◆ Try it
Beginning at the line that mentions "Switch to the Basic authentication tab", retype the rest of the records below exactly. Pictures are not part of the copy.

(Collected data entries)
>>
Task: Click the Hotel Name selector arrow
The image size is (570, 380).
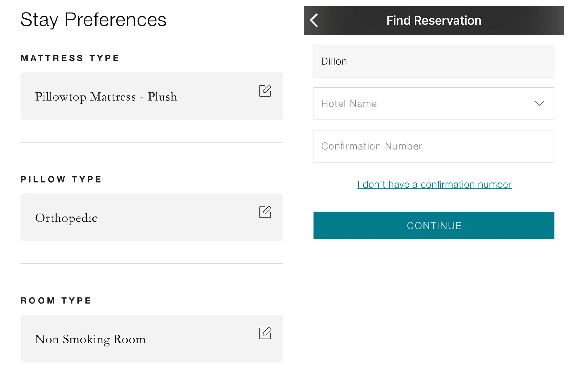Action: pyautogui.click(x=540, y=104)
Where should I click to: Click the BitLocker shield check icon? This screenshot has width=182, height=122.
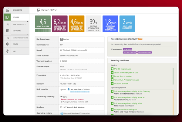click(x=112, y=84)
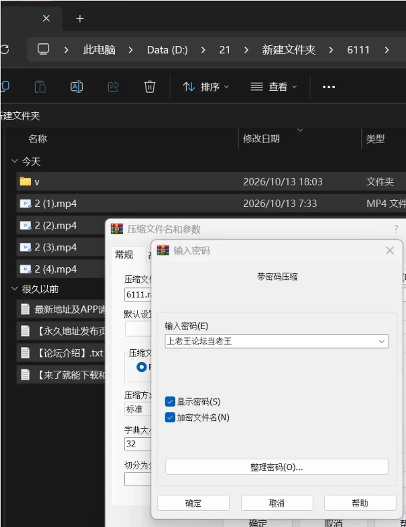Switch to the 常规 tab
The image size is (406, 527).
click(124, 255)
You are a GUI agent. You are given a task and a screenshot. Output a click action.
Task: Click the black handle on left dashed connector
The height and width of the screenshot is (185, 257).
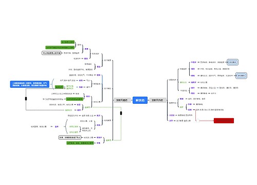point(26,99)
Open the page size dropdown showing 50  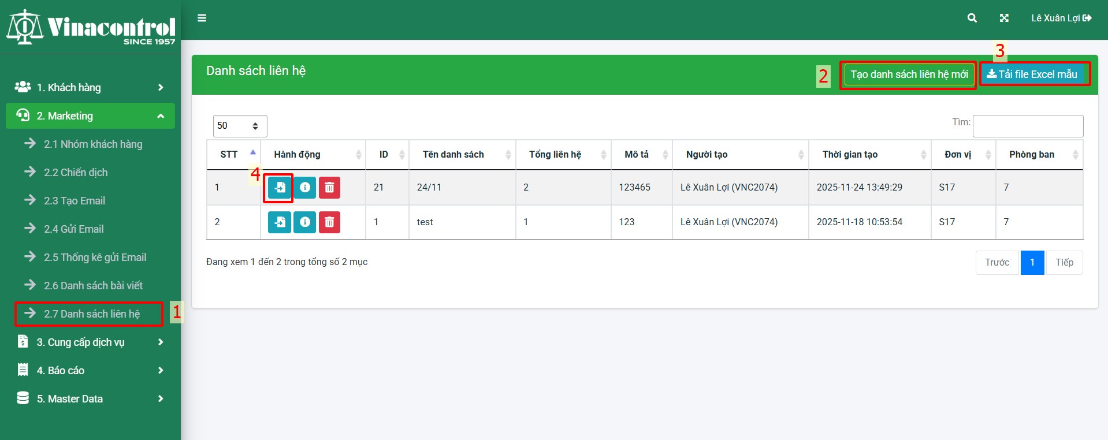tap(240, 126)
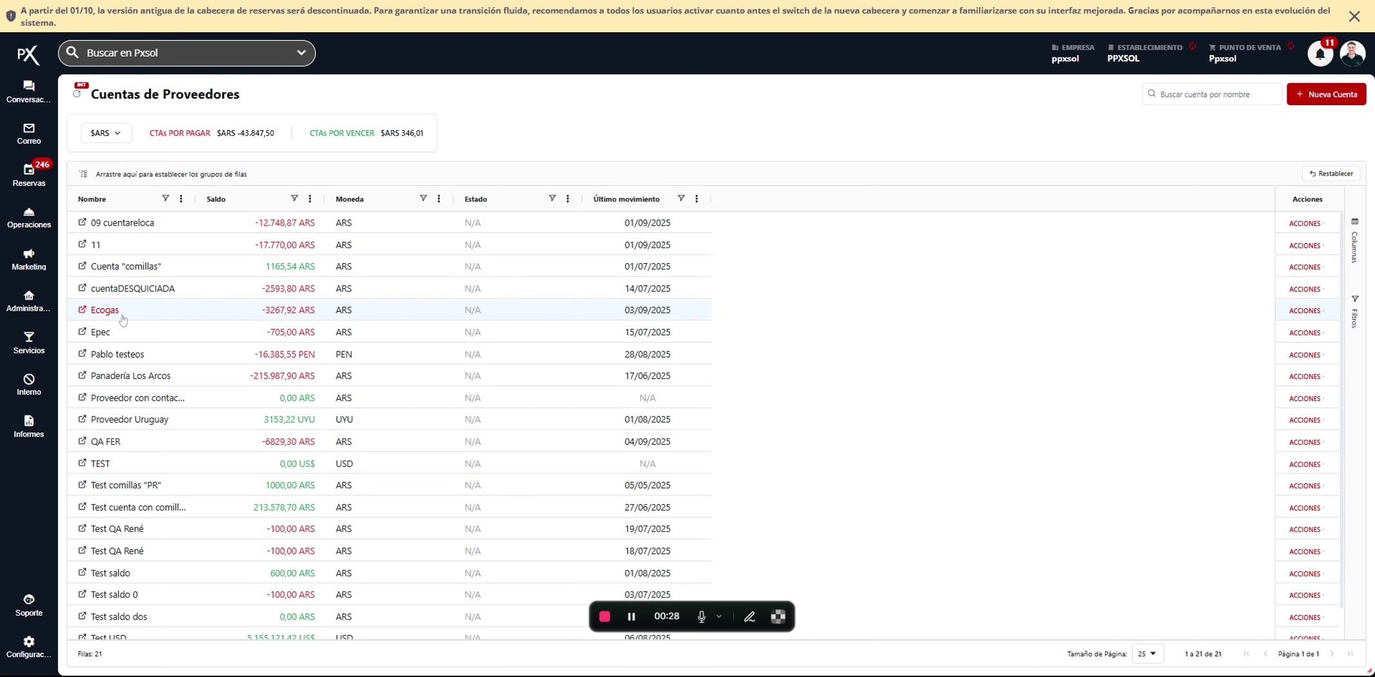
Task: Expand the $ARS currency dropdown
Action: (106, 133)
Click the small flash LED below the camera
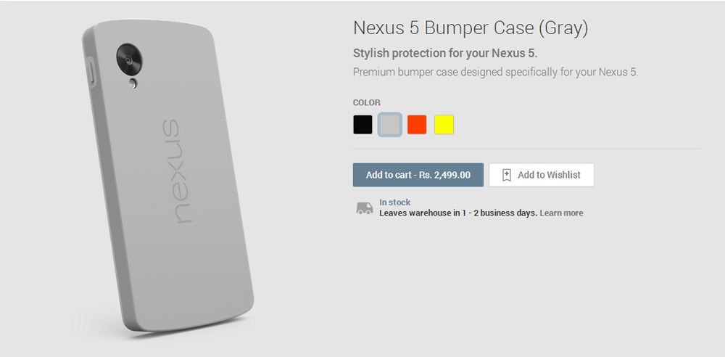Screen dimensions: 725x357 133,83
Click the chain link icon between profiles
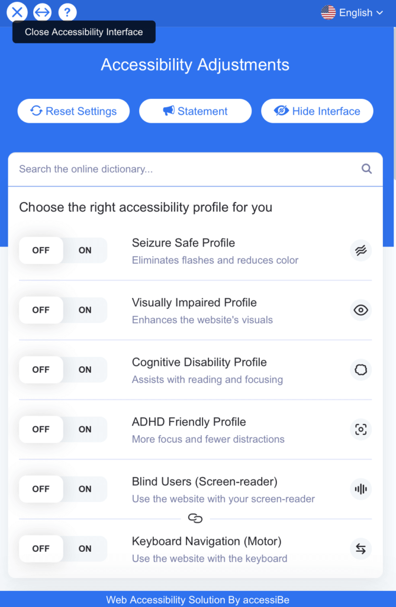The height and width of the screenshot is (607, 396). tap(195, 518)
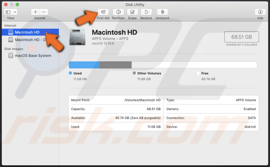Image resolution: width=270 pixels, height=167 pixels.
Task: Click the white Free legend swatch
Action: point(198,73)
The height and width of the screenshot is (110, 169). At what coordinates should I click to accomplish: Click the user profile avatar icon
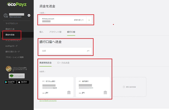[x=6, y=16]
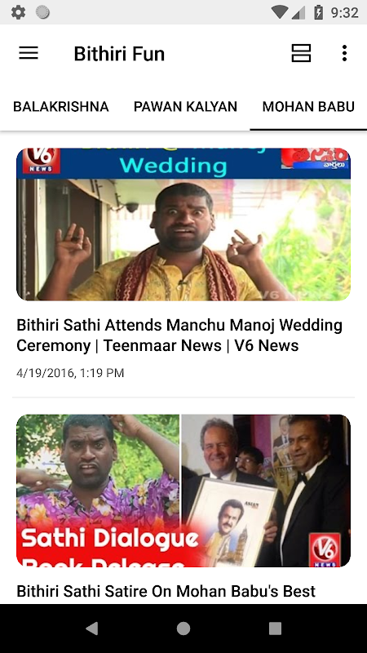
Task: Tap the 4/19/2016, 1:19 PM timestamp
Action: (x=70, y=373)

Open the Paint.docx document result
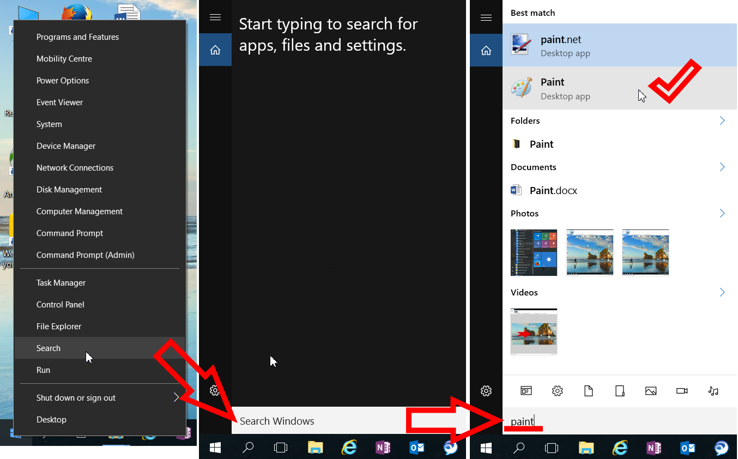553,191
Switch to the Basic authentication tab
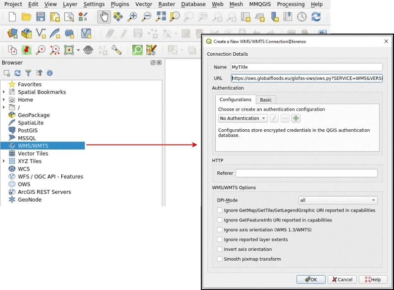The width and height of the screenshot is (394, 290). coord(266,100)
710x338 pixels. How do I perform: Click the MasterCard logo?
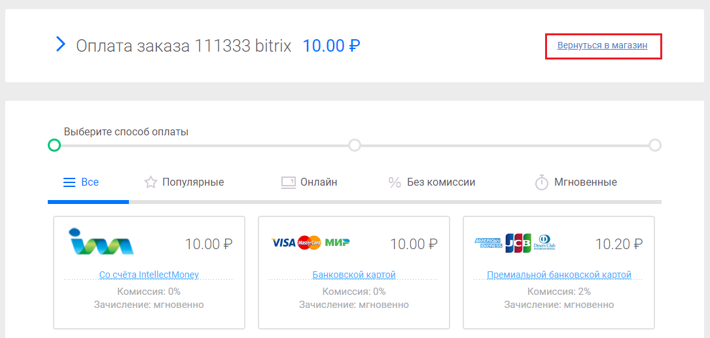309,243
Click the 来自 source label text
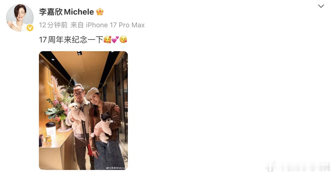333x175 pixels. tap(77, 25)
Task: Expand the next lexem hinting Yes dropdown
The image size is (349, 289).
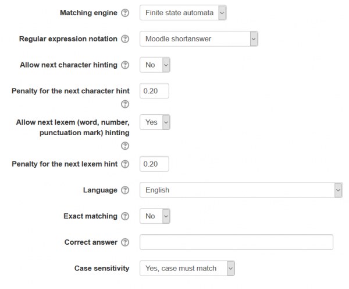Action: coord(155,122)
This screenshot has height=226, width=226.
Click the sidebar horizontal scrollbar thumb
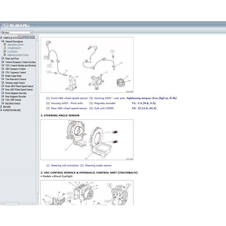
<<
◆ The completed task
Switch to the Basic authentication tab
The width and height of the screenshot is (394, 290). coord(266,100)
710x338 pixels. How do I perform: Click the MasterCard logo?
309,243
Click the 来自 source label text
333x175 pixels. tap(77, 25)
Task: Expand the next lexem hinting Yes dropdown
The image size is (349, 289).
Action: coord(155,122)
This screenshot has height=226, width=226.
Click the sidebar horizontal scrollbar thumb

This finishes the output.